Authentication using Open ID Connect (OIDC) tokens

Preview

This feature is in Private Preview. To try it, reach out to your Databricks contact.

To authenticate to and access Databricks REST APIs, you have two options:

  • Databricks personal access token to access a workspace. See Authentication using Databricks personal access tokens. You can use these for workspace-level REST APIs only.

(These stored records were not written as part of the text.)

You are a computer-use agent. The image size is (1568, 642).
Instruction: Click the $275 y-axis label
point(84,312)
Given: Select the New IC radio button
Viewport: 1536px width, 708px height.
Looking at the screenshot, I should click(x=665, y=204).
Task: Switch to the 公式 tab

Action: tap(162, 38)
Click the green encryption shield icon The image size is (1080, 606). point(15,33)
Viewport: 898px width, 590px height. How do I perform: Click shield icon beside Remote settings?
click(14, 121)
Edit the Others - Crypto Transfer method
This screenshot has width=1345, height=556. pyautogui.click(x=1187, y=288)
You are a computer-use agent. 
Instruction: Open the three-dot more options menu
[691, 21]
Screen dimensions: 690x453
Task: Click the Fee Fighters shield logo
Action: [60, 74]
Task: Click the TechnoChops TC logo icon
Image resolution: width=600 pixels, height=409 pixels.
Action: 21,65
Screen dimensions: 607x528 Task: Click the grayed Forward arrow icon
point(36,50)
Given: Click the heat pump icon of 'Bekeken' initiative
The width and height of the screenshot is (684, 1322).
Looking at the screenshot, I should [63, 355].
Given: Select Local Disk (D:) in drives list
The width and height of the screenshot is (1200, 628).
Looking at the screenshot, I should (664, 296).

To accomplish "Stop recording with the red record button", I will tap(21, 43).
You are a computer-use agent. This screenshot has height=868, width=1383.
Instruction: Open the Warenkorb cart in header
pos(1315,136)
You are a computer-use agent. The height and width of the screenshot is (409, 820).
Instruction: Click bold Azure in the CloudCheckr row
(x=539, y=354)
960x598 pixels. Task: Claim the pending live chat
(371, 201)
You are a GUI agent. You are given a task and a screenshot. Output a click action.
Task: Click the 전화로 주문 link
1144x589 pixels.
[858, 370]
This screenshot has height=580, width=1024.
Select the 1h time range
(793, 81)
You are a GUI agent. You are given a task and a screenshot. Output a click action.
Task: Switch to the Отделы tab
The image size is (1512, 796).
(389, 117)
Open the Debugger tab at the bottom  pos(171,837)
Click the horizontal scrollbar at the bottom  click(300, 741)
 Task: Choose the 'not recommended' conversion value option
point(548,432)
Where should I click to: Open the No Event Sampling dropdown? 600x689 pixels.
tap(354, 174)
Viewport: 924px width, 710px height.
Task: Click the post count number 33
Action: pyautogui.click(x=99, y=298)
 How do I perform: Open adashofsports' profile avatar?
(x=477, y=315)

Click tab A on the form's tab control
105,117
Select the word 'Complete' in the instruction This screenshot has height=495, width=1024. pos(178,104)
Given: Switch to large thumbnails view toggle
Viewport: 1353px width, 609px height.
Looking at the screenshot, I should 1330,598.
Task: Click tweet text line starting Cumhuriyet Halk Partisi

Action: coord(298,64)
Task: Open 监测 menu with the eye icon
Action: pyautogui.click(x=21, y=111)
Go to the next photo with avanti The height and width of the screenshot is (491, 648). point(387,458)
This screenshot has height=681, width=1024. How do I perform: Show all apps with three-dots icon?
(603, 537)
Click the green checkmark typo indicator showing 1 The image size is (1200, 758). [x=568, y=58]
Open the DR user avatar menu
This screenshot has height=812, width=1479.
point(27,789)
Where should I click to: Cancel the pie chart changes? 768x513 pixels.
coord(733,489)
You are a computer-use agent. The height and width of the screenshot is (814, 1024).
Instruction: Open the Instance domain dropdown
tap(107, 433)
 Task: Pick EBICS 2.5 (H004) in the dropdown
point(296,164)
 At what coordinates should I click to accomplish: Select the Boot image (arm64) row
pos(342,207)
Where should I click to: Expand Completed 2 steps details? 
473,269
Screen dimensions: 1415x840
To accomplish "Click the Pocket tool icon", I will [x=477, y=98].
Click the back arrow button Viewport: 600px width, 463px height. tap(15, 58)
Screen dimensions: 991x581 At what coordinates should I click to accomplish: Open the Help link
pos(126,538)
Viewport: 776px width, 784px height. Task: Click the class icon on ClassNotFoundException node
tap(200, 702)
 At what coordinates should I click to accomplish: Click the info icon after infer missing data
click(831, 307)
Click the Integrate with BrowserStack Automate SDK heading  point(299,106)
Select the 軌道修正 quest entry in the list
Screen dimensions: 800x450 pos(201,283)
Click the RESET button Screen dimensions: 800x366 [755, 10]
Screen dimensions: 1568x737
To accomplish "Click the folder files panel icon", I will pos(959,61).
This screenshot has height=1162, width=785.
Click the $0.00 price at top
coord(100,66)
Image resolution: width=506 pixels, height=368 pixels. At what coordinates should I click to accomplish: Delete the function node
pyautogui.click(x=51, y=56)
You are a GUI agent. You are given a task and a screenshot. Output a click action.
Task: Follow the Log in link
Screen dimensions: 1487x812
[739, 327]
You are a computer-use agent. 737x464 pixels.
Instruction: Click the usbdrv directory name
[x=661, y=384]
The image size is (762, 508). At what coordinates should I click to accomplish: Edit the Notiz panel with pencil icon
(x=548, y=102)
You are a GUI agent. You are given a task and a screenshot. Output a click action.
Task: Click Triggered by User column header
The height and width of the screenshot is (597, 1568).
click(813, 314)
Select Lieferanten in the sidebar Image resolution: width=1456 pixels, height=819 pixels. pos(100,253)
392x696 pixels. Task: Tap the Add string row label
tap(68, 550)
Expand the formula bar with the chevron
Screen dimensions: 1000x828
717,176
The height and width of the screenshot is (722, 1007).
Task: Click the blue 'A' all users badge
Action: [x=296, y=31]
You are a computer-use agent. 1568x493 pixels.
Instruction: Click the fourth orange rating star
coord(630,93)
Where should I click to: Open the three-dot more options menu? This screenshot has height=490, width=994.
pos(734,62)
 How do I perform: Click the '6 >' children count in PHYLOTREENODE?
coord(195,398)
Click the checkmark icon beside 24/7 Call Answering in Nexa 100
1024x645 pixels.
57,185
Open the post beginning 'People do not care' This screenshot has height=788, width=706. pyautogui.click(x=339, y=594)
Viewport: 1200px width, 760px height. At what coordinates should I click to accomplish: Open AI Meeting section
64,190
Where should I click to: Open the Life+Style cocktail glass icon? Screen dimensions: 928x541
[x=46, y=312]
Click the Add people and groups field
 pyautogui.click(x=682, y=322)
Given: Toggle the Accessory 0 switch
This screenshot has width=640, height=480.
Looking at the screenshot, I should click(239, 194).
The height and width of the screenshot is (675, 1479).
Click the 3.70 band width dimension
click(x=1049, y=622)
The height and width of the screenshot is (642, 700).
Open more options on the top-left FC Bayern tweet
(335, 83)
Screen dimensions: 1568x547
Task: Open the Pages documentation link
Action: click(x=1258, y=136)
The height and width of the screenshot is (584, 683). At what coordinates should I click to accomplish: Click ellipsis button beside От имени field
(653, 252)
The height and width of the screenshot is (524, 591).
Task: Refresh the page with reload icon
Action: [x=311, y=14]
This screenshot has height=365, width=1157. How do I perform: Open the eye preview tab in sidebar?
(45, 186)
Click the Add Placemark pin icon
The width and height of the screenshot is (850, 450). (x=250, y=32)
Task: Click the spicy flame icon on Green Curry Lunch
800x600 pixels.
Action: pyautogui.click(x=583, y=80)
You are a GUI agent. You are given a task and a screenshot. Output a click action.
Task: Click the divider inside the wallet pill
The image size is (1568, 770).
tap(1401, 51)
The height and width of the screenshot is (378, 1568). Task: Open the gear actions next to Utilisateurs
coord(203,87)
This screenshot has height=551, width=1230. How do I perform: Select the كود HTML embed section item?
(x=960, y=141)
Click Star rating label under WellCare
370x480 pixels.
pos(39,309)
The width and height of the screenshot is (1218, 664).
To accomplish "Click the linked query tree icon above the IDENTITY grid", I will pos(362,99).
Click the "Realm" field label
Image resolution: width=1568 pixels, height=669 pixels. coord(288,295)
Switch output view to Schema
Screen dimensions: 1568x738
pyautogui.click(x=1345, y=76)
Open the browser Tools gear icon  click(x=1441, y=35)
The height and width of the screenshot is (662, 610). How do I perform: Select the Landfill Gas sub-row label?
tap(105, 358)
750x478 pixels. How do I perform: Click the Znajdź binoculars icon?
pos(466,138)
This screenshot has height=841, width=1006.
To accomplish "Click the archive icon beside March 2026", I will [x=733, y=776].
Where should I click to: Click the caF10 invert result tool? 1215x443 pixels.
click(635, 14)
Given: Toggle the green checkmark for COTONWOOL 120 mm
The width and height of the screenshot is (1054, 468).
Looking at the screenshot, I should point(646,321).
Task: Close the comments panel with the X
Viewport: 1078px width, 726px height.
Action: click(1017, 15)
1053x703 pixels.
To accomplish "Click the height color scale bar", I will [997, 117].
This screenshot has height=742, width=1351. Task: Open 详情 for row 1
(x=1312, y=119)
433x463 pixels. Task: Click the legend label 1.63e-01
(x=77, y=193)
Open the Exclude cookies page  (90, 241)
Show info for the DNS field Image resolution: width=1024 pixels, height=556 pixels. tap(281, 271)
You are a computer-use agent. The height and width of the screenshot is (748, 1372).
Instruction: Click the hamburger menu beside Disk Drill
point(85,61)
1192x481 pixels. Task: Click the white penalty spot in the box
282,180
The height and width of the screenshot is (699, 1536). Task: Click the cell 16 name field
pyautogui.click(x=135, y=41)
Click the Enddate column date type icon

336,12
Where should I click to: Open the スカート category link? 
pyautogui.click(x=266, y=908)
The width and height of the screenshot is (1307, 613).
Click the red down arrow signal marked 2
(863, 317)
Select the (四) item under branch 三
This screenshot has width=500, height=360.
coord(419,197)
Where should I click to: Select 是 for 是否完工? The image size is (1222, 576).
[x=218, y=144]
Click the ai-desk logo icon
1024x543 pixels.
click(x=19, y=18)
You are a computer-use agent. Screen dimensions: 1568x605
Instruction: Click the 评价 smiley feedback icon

  • Open ID Connect (OIDC) token to access any REST API. For Account API 2.0, OIDC token authentication is the only supported authentication type.

    Important

    For the Account API 2.0, you also must create and provide a secondary type of token called a Google Cloud OAuth access token. This Google Cloud service token is needed to allow account-level APIs to access Google Cloud resources in your account—for example, to create new GKE clusters in your account. You do not need a Google Cloud OAuth access token to authenticate to Databricks workspace APIs.

OpenID Connect (OIDC) tokens are an open standard to support authentication. OIDC 1.0 is a simple identity layer on top of the OAuth 2.0 protocol. It allows clients to verify the identity of users based on authentication that is performed by an authorization server. It also gets basic profile information about the user in an interoperable and REST-like manner.

OIDC tokens by default have a one hour expiry.

This article describes the steps to authenticate to Databricks REST APIs using OIDC tokens, including how to create the required Google Cloud service accounts and the secondary Google Cloud OAuth access token that you need only for account-level APIs. One token can be used for account-level APIs or workspace-level APIs, but not both. If you need both types of APIs, you must create a different OIDC token for each type. The steps for setting up tokens for workspace-level and account-level APIs are the same for most steps, and the important differences are called out in the instructions.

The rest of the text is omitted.